Pixel coordinate grounding data:

===

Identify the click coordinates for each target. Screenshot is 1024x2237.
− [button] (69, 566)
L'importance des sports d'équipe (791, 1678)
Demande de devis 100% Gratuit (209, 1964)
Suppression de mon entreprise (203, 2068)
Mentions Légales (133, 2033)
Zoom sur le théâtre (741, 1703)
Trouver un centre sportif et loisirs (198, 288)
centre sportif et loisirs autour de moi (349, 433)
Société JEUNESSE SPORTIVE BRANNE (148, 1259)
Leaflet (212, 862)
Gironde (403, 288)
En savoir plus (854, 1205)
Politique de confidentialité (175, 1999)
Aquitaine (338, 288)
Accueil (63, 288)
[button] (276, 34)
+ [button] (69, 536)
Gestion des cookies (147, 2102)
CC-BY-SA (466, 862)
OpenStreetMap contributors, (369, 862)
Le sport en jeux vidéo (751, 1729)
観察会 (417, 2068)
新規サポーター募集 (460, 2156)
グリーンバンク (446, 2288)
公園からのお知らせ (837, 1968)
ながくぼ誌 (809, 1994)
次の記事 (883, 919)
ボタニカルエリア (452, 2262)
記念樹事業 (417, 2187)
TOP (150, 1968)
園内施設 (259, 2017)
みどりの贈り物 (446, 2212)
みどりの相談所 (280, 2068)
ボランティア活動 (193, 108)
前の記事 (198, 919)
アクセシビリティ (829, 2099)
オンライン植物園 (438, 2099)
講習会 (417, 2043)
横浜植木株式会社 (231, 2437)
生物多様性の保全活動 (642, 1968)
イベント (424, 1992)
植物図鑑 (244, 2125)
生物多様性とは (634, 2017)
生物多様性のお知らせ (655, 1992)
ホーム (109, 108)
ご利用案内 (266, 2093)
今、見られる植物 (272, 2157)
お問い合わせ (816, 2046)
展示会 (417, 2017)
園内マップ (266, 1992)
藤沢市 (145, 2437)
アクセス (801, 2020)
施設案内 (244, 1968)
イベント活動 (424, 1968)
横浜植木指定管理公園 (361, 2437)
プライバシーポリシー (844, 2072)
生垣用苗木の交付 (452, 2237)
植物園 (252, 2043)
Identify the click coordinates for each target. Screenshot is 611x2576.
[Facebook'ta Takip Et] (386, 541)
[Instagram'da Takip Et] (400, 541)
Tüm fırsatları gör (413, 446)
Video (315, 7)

===

■ **Activity**
The records above are to be restated word for word, in full.

■ **Written answer**
Identify the click coordinates for each target. Screenshot is 1024x2237.
− [button] (69, 566)
L'importance des sports d'équipe (791, 1678)
Demande de devis 100% Gratuit (209, 1964)
Suppression de mon entreprise (203, 2068)
Mentions Légales (133, 2033)
Zoom sur le théâtre (741, 1703)
Trouver un centre sportif et loisirs (198, 288)
centre sportif et loisirs autour de moi (349, 433)
Société JEUNESSE SPORTIVE BRANNE (148, 1259)
Leaflet (212, 862)
Gironde (403, 288)
En savoir plus (854, 1205)
Politique de confidentialité (175, 1999)
Aquitaine (338, 288)
Accueil (63, 288)
[button] (276, 34)
+ [button] (69, 536)
Gestion des cookies (147, 2102)
CC-BY-SA (466, 862)
OpenStreetMap contributors, (369, 862)
Le sport en jeux vidéo (751, 1729)
観察会 (417, 2068)
新規サポーター募集 (460, 2156)
グリーンバンク (446, 2288)
公園からのお知らせ (837, 1968)
ながくぼ誌 (809, 1994)
次の記事 (883, 919)
ボタニカルエリア (452, 2262)
記念樹事業 (417, 2187)
TOP (150, 1968)
園内施設 (259, 2017)
みどりの贈り物 (446, 2212)
みどりの相談所 (280, 2068)
ボランティア活動 (193, 108)
前の記事 (198, 919)
アクセシビリティ (829, 2099)
オンライン植物園 (438, 2099)
講習会 (417, 2043)
横浜植木株式会社 (231, 2437)
生物多様性の保全活動 (642, 1968)
イベント (424, 1992)
植物図鑑 (244, 2125)
生物多様性とは (634, 2017)
生物多様性のお知らせ (655, 1992)
ホーム (109, 108)
ご利用案内 (266, 2093)
今、見られる植物 (272, 2157)
お問い合わせ (816, 2046)
展示会 (417, 2017)
園内マップ (266, 1992)
藤沢市 (145, 2437)
アクセス (801, 2020)
施設案内 (244, 1968)
イベント活動 (424, 1968)
横浜植木指定管理公園 (361, 2437)
プライバシーポリシー (844, 2072)
生垣用苗木の交付 (452, 2237)
植物園 (252, 2043)
Identify the click coordinates for each target. Screenshot is 611x2576.
[Facebook'ta Takip Et] (386, 541)
[Instagram'da Takip Et] (400, 541)
Tüm fırsatları gör (413, 446)
Video (315, 7)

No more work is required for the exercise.